Public companies are an integral part of the global economy, but some of them choose to go private at certain points in their corporate journey. Going private allows companies to operate without the pressure of public markets and quarterly earnings expectations, giving them the freedom to focus on long-term growth and high-return ventures. In this article, we will explore ten well-known public companies that made the strategic decision to transition to private ownership and how it impacted their trajectories.
- Twitter – Now X Corp.
In April 2022, the social media giant Twitter accepted a $44 billion buyout offer from the visionary entrepreneur Elon Musk. Musk, known for his leadership at Tesla, Inc., acquired a 9.2% stake in Twitter and spearheaded its transformation. As a private company under the new name “X Corp.,” Twitter aims to preserve free speech while enhancing user experience and features.
- H.J. Heinz
A beloved name in the condiment industry, Heinz, joined forces with Warren Buffett’s Berkshire Hathaway and 3G Capital in 2013, in a landmark deal worth approximately $28 billion. This partnership led to the formation of The Kraft Heinz Company, with Berkshire Hathaway and 3G Capital holding a 51% stake in the combined entity.
- Burger King
Burger King, a prominent fast-food restaurant chain, embarked on an intriguing journey of going private and public again. After a $4 billion buyout by 3G Capital in 2010, the company relisted as a public entity in 2012 following a reverse merger with London-listed Justice Holdings. Subsequently, Burger King expanded its portfolio by acquiring the Canadian coffee chain Tim Hortons, forming Restaurant Brands International.
- Dell Computer
In a historic move, Michael Dell, the visionary founder of Dell Computer, took the company private in 2013 through a $24.4 billion deal with Silver Lake Partners. Afterward, Dell returned to public markets in 2018 following a transformative acquisition of EMC, and in 2021, spun off VMWare into a separate publicly listed company.

____

* WORK INSTRUCTIONS *
Copy everything in the article on companies going private from "- Twitter –" down to "experience and features.", renaming "buyout offer" as "acquisition bid". The records that come next have no connection to the article on companies going private.

____

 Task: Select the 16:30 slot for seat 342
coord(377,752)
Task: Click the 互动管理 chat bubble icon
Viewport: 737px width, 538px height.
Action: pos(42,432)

____

* ANSWER SECTION *
- Twitter – Now X Corp.
In April 2022, the social media giant Twitter accepted a $44 billion acquisition bid from the visionary entrepreneur Elon Musk. Musk, known for his leadership at Tesla, Inc., acquired a 9.2% stake in Twitter and spearheaded its transformation. As a private company under the new name “X Corp.,” Twitter aims to preserve free speech while enhancing user experience and features.